I wanted to start a thread to discuss how we can better integrate UX and product reviews into our release process. Currently, product/design often don’t get to see the developed product before it’s shared with the client, which makes it really difficult to ensure we’re delivering the experience we’ve designed and promised. The process is included in our Task Workflows in the Handbook so I’d like to understand why consistent reviews aren’t happening / accounted for in budget?
As we continue to evolve how we work, it might be helpful to explore better ways to include a UX QA step before releases. This isn’t about adding blockers - it’s about releasing with more confidence and ensuring the user experience aligns with our intention.
@cassie The section of the handbook you linked conflicts some what with the section on product review in the estimates guide.
The task workflow currently implies that initial discovery is done without product input, but this is no longer the case.
I think the real answer is that we should expect any ticket with UI elements (that we designed) to have an assigned product reviewer. In cases where we aren’t the designer we will probably need to defer to the client’s review.
Actually, product reviewer is becoming frequent enough that we should probably have a dedicated field for it like we do the CC field. @tecoholic or @braden would you have access to add this? Are you aware of any issues it might cause? Theoretically it should be counted in SprintCraft as well for hours allocated, but Cassie and Ali are in Deathstar and so don’t use it. However this might be something to review when doing the Huly migration, so ccing @Agrendalath .
Listaflow already has this integrated in our workflow-- we ping product as part of the review to verify that a release is meeting expectation for design implementation. However, the assignee is obvious in our case-- it’s always you, and if the assignee doesn’t ping you, I do since I’m almost always a reviewer. You probably also have notifications set up for Listaflow anyway so you wouldn’t miss opportunities for review.

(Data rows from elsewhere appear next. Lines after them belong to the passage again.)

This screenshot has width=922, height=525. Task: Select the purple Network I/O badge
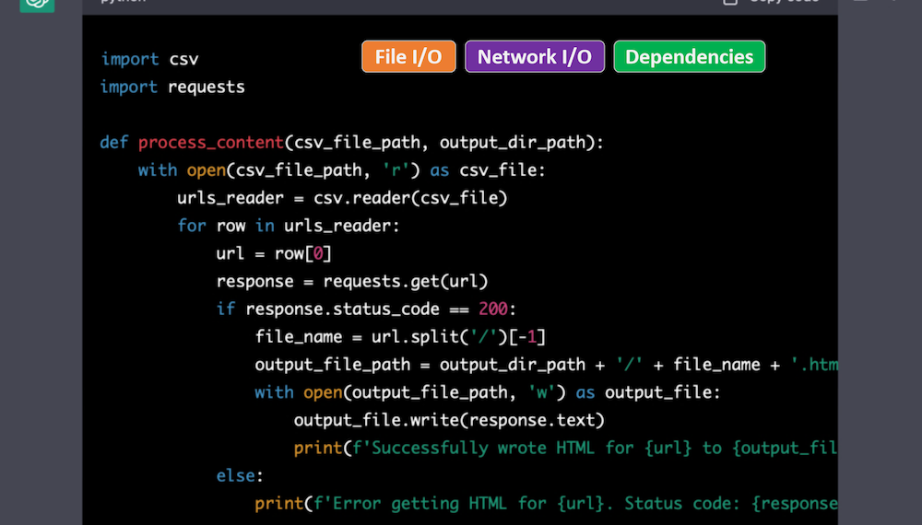[535, 57]
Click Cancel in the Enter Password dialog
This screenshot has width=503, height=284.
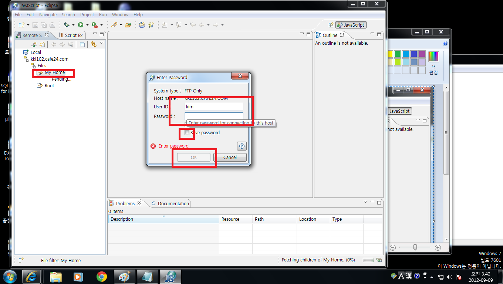(230, 157)
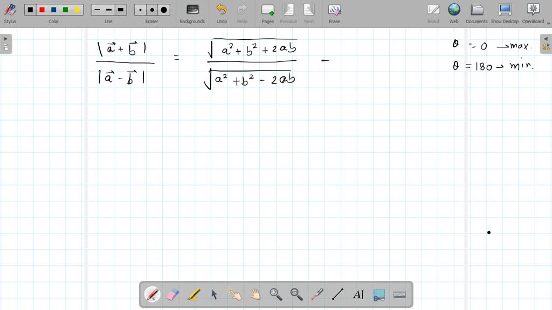
Task: Expand the left library sidebar
Action: [5, 39]
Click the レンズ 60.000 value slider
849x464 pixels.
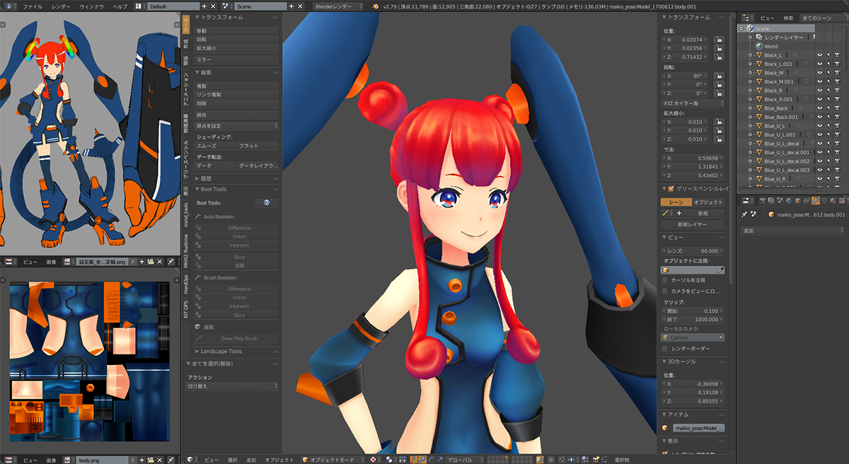pos(693,251)
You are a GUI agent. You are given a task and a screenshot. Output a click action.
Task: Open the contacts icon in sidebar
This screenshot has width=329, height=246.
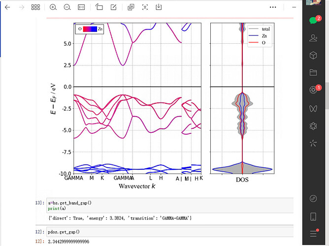(x=313, y=38)
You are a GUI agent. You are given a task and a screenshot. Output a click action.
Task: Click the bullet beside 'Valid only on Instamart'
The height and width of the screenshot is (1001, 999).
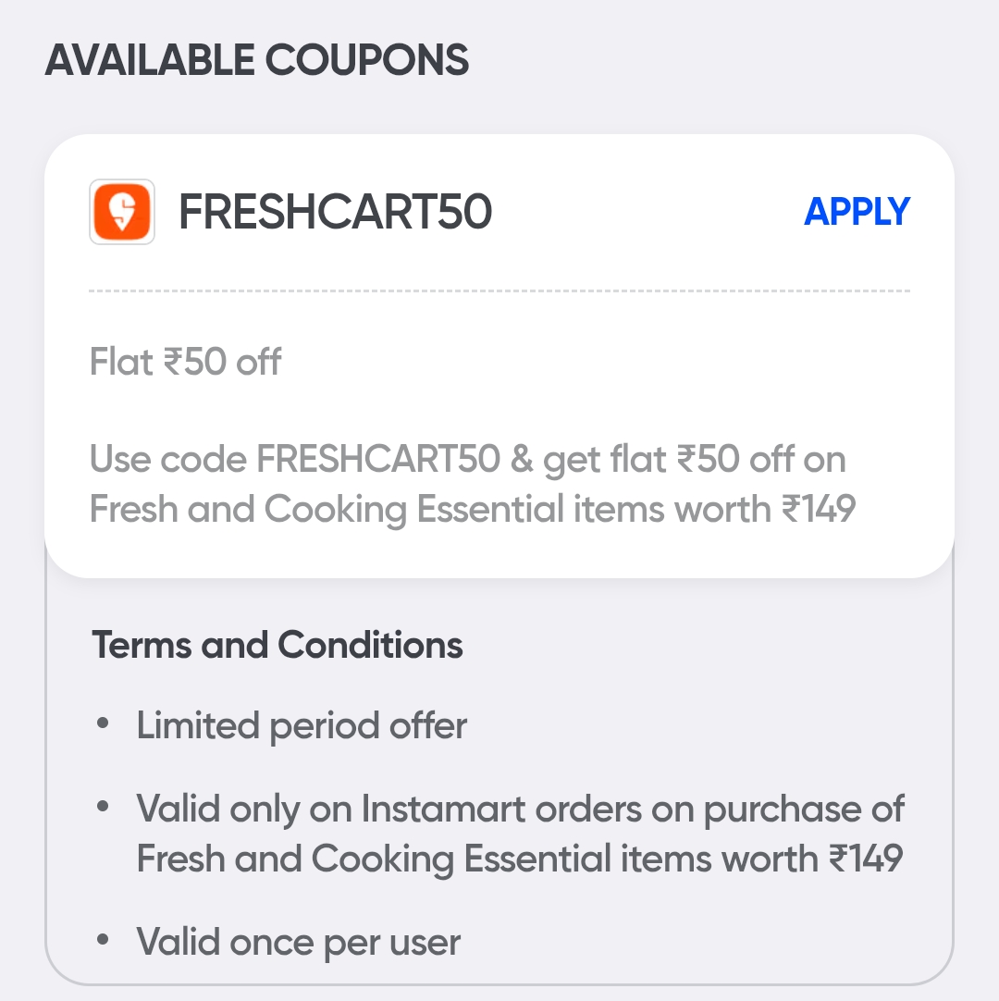pyautogui.click(x=103, y=809)
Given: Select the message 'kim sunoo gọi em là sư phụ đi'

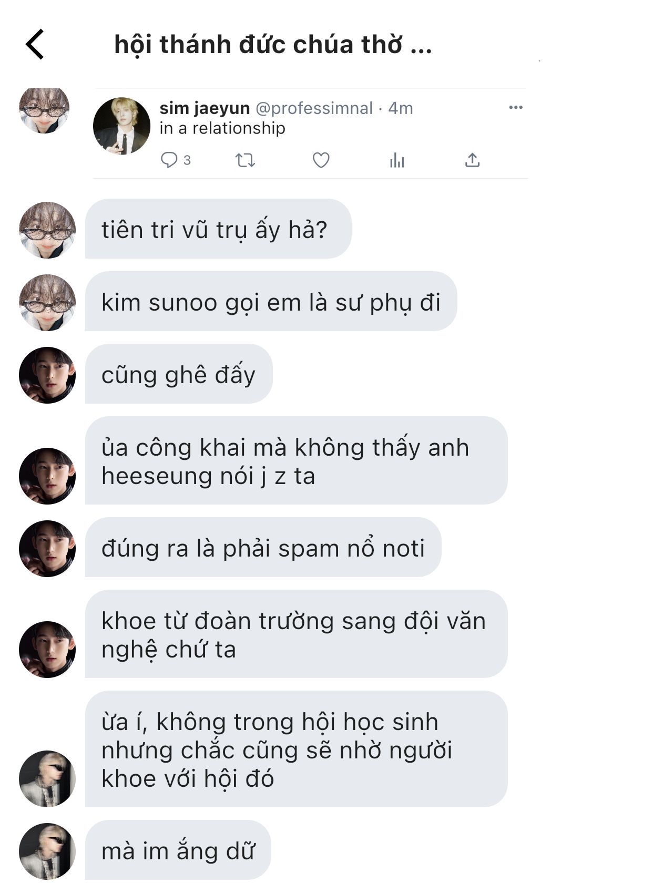Looking at the screenshot, I should coord(271,302).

Not having our tooling indicate that there is a product reviewer to be assigned, and not having conveyed the expectation of a product reviewer for implementation tickets, seems to be the combination of factors causing this.
Totally agree with this – thanks for raising it. Having a proper UX QA step would go a long way in making sure the final experience aligns with what we intended and, most importantly, presented to the client.
Given that we are not far from the Huly migration, it does not make much sense to add more features to SprintCraft at this point. SprintCraft also does not support the CC reviewer field - it was created to count the hours correctly in the Tempo reports. However, I recall that we usually create separate tickets for CC reviews anyway.
@kshitij, do we have a discovery ticket for SprintCraft adaptation/replacement in Huly?
If we don’t change any of the existing fields, it should not break anything in SprintCraft.
I don’t have any concerns about using a FAL ticket to work this process out, since we have some sustainability to spare.
But I did think the topic is separate from most of what Falcon does, since our projects are specified by Axim’s Product team, and designed by their UX people. Does Falcon need to change our processes too?
That’s a good question. I would say Axim should define the UX/UI process in that case. But if Falcon does ever work with the internal UX/UI team, they’ll need to follow our processes.
@tikr what do you think process wise? And logging time on Falcon?
For logging time, we don’t really have much of a choice right now. So it seems like the fact that Falcon’s processes would likely remain unaffected for now can’t be viewed as a deciding factor.